By Nelson Renteria and Noe Torres

 

2019-02-04T025301Z_1_LYNXNPEF1302B_RTROPTP_4_ELSALVADOR-ELECTION.JPG

Presidential candidate Nayib Bukele of the Great National Alliance (GANA) greets supporters before casting his vote in a presidential election in San Salvador, El Salvador, February 3, 2019. REUTERS/Victor Pena

 

SAN SALVADOR (Reuters) - A former mayor campaigning on an anti-corruption ticket swept to victory in El Salvador's presidential election on Sunday, bringing an end to a two-party system that has held sway over the violence-plagued Central American country for three decades.

 

Nayib Bukele, the 37-year-old former mayor of the capital, San Salvador, won 54 percent of votes with returns counted from 44 percent of polling stations.

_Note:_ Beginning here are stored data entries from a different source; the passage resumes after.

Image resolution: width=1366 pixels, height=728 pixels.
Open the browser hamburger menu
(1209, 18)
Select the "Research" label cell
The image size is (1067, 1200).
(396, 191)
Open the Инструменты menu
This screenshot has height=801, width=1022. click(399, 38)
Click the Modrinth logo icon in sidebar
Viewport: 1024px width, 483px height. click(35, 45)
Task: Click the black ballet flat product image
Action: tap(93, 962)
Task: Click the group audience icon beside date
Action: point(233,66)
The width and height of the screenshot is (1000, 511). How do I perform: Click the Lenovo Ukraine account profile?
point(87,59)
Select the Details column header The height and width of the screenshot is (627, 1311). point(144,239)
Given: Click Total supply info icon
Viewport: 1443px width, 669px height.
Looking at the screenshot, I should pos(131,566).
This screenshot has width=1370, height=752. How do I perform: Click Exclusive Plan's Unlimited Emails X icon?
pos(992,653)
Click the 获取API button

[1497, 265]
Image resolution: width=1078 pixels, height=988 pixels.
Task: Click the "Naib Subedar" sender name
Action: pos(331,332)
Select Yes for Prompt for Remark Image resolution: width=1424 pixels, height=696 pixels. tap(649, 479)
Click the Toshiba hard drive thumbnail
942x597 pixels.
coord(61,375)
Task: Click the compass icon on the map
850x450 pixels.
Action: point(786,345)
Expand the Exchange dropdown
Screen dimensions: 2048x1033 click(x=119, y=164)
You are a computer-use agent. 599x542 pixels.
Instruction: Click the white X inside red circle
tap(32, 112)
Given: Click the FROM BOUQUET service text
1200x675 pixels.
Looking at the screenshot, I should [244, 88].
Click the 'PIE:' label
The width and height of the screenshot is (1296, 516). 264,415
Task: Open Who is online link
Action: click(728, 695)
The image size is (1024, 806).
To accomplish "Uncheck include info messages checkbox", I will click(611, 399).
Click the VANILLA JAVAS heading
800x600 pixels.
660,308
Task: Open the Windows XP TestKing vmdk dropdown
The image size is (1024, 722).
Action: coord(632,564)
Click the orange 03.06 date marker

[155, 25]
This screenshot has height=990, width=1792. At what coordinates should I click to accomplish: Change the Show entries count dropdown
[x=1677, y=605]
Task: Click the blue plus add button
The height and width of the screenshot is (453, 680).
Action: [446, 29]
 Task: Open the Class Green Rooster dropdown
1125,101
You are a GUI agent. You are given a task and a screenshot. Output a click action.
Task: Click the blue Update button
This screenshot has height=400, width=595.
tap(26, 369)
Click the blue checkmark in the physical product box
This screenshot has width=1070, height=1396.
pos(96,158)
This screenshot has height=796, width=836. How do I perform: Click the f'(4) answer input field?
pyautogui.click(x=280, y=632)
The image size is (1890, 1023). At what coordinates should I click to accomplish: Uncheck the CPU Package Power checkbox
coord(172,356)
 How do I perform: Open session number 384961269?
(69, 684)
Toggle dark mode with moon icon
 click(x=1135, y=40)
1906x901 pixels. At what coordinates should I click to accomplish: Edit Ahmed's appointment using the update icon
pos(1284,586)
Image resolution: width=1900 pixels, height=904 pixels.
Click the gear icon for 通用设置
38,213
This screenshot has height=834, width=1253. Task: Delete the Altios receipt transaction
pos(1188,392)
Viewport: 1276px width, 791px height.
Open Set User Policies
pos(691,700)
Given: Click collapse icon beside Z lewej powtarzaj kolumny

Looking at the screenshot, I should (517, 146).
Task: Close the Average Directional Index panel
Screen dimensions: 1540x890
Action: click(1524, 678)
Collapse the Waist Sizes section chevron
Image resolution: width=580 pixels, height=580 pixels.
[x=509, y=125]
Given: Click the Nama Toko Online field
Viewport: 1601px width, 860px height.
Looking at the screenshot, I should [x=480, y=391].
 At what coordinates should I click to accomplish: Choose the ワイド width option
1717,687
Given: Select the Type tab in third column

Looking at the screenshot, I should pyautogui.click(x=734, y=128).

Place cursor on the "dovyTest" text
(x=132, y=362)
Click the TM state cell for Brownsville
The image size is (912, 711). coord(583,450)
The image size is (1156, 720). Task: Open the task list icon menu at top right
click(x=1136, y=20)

His two rivals from mainstream political parties conceded defeat.

 

Electoral authorities said they would declare definitive results within two days.

 

Bukele must now contend with U.S. President Donald Trump's frequent threats to cut aid to El Salvador - as well as neighboring Guatemala and Honduras - if they do not do more to curb migration to the United States.

 

"Today, we won in the first round and we made history," Bukele said in a victory speech to cheering supporters in the capital, after turning to snap a selfie with the crowd.

 

"We've turned the page on power."

 

Bukele, who was mayor from 2015 to 2018, capitalized on the anti-establishment feeling sweeping elections across the region and further afield, as voters seek an alternative to traditional parties.

 

Gang violence has made El Salvador one of the world's most murderous countries in the past few years, driving Salvadorans to flee to the north.

 

Among his campaign promises, Bukele, an avid social media user who often sports a black leather jacket, said he would push infrastructure projects to limit such migration.

 

Since the end of its civil war in 1992, El Salvador has been governed by the ruling leftist Farabundo Marti National Liberation Front (FMLN) and its rival, conservative Nationalist Republican Alliance (ARENA).

 

Though he describes himself as from the left and was expelled from the FMLN, Bukele has formed a coalition including a right-wing party that together has just 11 seats in the legislature.

 

Outside of the hotel in San Salvador where Bukele waited for the results, a group of supporters set off fireworks, beat drums and danced as early figures came in.

 

"Yes, we did it! Yes, we did it!" they chanted.

 

FMLN candidate Hugo Martinez conceded defeat shortly after Bukele's victory speech while ARENA candidate Carlos Calleja said he recognized the election results and would call Bukele to offer congratulations.

 

It was not immediately clear when the electoral tribune would complete counting all ballots.

 

'CORRUPT CAN'T HIDE'

Besides challenges on the international stage, once Bukele takes office in June, he will face a sluggish economy and rampant poverty.

 

He wants to modernize government and create an international anti-corruption commission with the support of the United Nations, following similar committees in Guatemala and Honduras.

 

"We'll create a (commission) ... so that the corrupt can't hide where they always hide, instead they'll have to give back what they stole," Bukele said in January.

 

Growing up, Bukele's relatively wealthy family was sympathetic to the FMLN, the former leftist guerrilla army that became a political party at the end of the civil war.

 

But Bukele has turned away from Latin America's traditional left, branding Venezuelan leader Nicolas Maduro and Nicaragua's Daniel Ortega as well as conservative Honduran Juan Orlando Hernandez as dictators.

 

"A dictator is a dictator, on the 'right' or the 'left'," Bukele wrote last week on Twitter.

 

(Reporting by Nelson Renteria and Noe Torres; Writing by Christine Murray and Daina Beth Solomon; Editing by Rosalba O'Brien and Sonya Hepinstall)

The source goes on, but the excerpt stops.